» Aim of the task:
Reproduce the following rows verbatim, every line in its original order.

Element and text position data:
++++++++
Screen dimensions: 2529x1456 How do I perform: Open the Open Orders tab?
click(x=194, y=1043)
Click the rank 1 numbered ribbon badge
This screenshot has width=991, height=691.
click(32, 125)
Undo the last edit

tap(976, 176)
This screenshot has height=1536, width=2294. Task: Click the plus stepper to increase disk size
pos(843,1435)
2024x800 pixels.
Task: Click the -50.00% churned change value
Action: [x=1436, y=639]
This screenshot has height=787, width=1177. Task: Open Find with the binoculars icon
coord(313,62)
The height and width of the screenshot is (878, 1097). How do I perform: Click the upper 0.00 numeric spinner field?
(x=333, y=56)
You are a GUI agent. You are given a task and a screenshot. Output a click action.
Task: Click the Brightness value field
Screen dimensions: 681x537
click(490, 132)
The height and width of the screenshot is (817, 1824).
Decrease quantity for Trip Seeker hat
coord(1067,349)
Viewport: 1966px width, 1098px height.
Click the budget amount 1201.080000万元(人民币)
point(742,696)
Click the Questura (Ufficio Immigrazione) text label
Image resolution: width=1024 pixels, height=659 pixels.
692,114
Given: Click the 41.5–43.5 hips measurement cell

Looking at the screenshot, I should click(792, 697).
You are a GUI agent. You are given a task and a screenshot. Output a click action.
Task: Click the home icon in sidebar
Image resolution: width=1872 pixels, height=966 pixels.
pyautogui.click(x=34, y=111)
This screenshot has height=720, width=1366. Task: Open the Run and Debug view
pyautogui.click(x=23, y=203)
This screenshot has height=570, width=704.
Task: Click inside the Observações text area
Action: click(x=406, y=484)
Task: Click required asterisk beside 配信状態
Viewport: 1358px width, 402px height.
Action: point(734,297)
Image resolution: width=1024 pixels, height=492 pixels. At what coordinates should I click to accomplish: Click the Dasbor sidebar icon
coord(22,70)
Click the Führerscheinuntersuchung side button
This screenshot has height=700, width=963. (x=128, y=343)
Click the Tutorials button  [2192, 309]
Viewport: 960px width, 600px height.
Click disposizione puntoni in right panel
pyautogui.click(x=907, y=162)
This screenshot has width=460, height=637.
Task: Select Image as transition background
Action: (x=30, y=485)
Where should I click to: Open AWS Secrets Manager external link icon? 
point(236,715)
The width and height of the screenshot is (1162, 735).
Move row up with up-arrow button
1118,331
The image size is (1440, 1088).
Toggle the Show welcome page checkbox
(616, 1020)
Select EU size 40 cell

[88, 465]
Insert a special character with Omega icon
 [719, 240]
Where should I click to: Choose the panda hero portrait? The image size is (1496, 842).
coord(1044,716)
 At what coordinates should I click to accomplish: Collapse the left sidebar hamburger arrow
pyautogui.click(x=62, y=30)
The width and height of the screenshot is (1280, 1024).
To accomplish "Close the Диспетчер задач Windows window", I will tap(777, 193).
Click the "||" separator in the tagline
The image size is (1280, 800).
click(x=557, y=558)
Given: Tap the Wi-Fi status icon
++++++++
» Worked answer:
Screen dimensions: 2529x1456 How do I perform: Open the Open Orders tab?
click(x=194, y=1043)
Click the rank 1 numbered ribbon badge
This screenshot has width=991, height=691.
click(32, 125)
Undo the last edit

tap(976, 176)
This screenshot has height=1536, width=2294. Task: Click the plus stepper to increase disk size
pos(843,1435)
2024x800 pixels.
Task: Click the -50.00% churned change value
Action: [x=1436, y=639]
This screenshot has height=787, width=1177. Task: Open Find with the binoculars icon
coord(313,62)
The height and width of the screenshot is (878, 1097). How do I perform: Click the upper 0.00 numeric spinner field?
(x=333, y=56)
You are a GUI agent. You are given a task and a screenshot. Output a click action.
Task: Click the Brightness value field
Screen dimensions: 681x537
click(490, 132)
The height and width of the screenshot is (817, 1824).
Decrease quantity for Trip Seeker hat
coord(1067,349)
Viewport: 1966px width, 1098px height.
Click the budget amount 1201.080000万元(人民币)
point(742,696)
Click the Questura (Ufficio Immigrazione) text label
Image resolution: width=1024 pixels, height=659 pixels.
692,114
Given: Click the 41.5–43.5 hips measurement cell

Looking at the screenshot, I should click(792, 697).
You are a GUI agent. You are given a task and a screenshot. Output a click action.
Task: Click the home icon in sidebar
Image resolution: width=1872 pixels, height=966 pixels.
pyautogui.click(x=34, y=111)
This screenshot has height=720, width=1366. Task: Open the Run and Debug view
pyautogui.click(x=23, y=203)
This screenshot has height=570, width=704.
Task: Click inside the Observações text area
Action: click(x=406, y=484)
Task: Click required asterisk beside 配信状態
Viewport: 1358px width, 402px height.
Action: point(734,297)
Image resolution: width=1024 pixels, height=492 pixels. At what coordinates should I click to accomplish: Click the Dasbor sidebar icon
coord(22,70)
Click the Führerscheinuntersuchung side button
This screenshot has height=700, width=963. (x=128, y=343)
Click the Tutorials button  [2192, 309]
Viewport: 960px width, 600px height.
Click disposizione puntoni in right panel
pyautogui.click(x=907, y=162)
This screenshot has width=460, height=637.
Task: Select Image as transition background
Action: (x=30, y=485)
Where should I click to: Open AWS Secrets Manager external link icon? 
point(236,715)
The width and height of the screenshot is (1162, 735).
Move row up with up-arrow button
1118,331
The image size is (1440, 1088).
Toggle the Show welcome page checkbox
(616, 1020)
Select EU size 40 cell

[88, 465]
Insert a special character with Omega icon
 [719, 240]
Where should I click to: Choose the panda hero portrait? The image size is (1496, 842).
coord(1044,716)
 At what coordinates should I click to accomplish: Collapse the left sidebar hamburger arrow
pyautogui.click(x=62, y=30)
The width and height of the screenshot is (1280, 1024).
To accomplish "Close the Диспетчер задач Windows window", I will tap(777, 193).
Click the "||" separator in the tagline
The image size is (1280, 800).
click(x=557, y=558)
Given: Tap the Wi-Fi status icon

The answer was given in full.